The treatment of complex tibial plateau fractures requires an unwarranted effort of surgeons in order to avoid complications. Fracture causes severe injuries that could result in early osteoarthritis, ligamentous injury, lifelong pain, and disability. These complications occur in knees with improperly restored plateau surface and extremity axis.[19] With an incidence rate ranging from 10% to 30% of all tibial plateau fractures, AO type C is one that is difficult to manage. The results from our study showed that ROM, pain, walking capacity, and final outcome were significantly better in group II at 1- and 2-year postoperative follow-up, thus proving the superiority of single lateral plate with medial CC screws over dual plating. Also, percutaneous screw fixation causes less postoperative wound complications.

There is no consensus on the merits of single plate over dual plate or vice versa. Reviewing the literature, we see that in high-grade tibial plateau fractures, isolated lateral plating is insufficient in maintaining axial alignment.[20] Wu and Tai[21] supported medial buttressing in fracture with medial component. Yoo et al.[8] advocated dual plating in highly complex tibial plateau fractures.
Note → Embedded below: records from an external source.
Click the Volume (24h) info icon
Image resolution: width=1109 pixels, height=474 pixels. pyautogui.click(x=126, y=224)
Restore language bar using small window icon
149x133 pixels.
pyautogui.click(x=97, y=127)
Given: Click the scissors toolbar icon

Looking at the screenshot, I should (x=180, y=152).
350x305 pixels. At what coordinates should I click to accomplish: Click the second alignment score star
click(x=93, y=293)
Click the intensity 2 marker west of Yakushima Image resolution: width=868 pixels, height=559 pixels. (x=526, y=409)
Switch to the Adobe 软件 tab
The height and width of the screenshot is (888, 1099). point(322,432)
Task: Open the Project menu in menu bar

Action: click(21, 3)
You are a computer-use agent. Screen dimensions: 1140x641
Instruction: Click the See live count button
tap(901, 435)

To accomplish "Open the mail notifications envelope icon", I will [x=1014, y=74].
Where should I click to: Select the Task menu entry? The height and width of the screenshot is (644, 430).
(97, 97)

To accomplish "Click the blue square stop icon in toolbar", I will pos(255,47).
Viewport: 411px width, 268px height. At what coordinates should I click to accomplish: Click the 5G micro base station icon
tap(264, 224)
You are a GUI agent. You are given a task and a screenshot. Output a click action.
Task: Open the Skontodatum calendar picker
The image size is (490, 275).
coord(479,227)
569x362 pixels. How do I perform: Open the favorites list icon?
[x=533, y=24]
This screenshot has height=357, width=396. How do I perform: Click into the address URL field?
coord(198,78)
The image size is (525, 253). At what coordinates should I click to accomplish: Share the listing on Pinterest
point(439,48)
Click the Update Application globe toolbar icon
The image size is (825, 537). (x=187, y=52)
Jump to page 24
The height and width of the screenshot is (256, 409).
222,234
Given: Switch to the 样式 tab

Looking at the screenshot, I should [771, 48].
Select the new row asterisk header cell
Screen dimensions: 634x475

Lateral locking plate fixation for high-grade tibial plateau fractures has the benefit of a single lateral incision, and therefore, there is no devascularization of the medial fragment and reduced wound complications.[7] However, there is a higher risk of loss of reduction and malunion in lateral locking plate alone than dual plating.[7],[13] Lee et al.[22] did open reduction and fixation with unilateral locked plating to directly reduce the fracture in 15 patients with bicondylar plateau fracture, but despite of having low malreduction, there was a high fixation loss. They suggested that unilateral locked plating has limitations in treating patients with selective patterns of bicondylar tibial plateau fractures. Weaver et al.[23] published the treatment outcome of 129 bicondylar tibial plateau fractures treated with lateral locked plating alone and 11 patients treated with dual plating. In their study, there was a little loss of reduction when lateral locked plating was employed alone in patients with a single medial fracture fragment or with a sagittal medial fracture line. When they used lateral locked plating in the presence of a medial coronal fracture line, there was a significantly higher rate of subsidence compared to those with no medial fracture line.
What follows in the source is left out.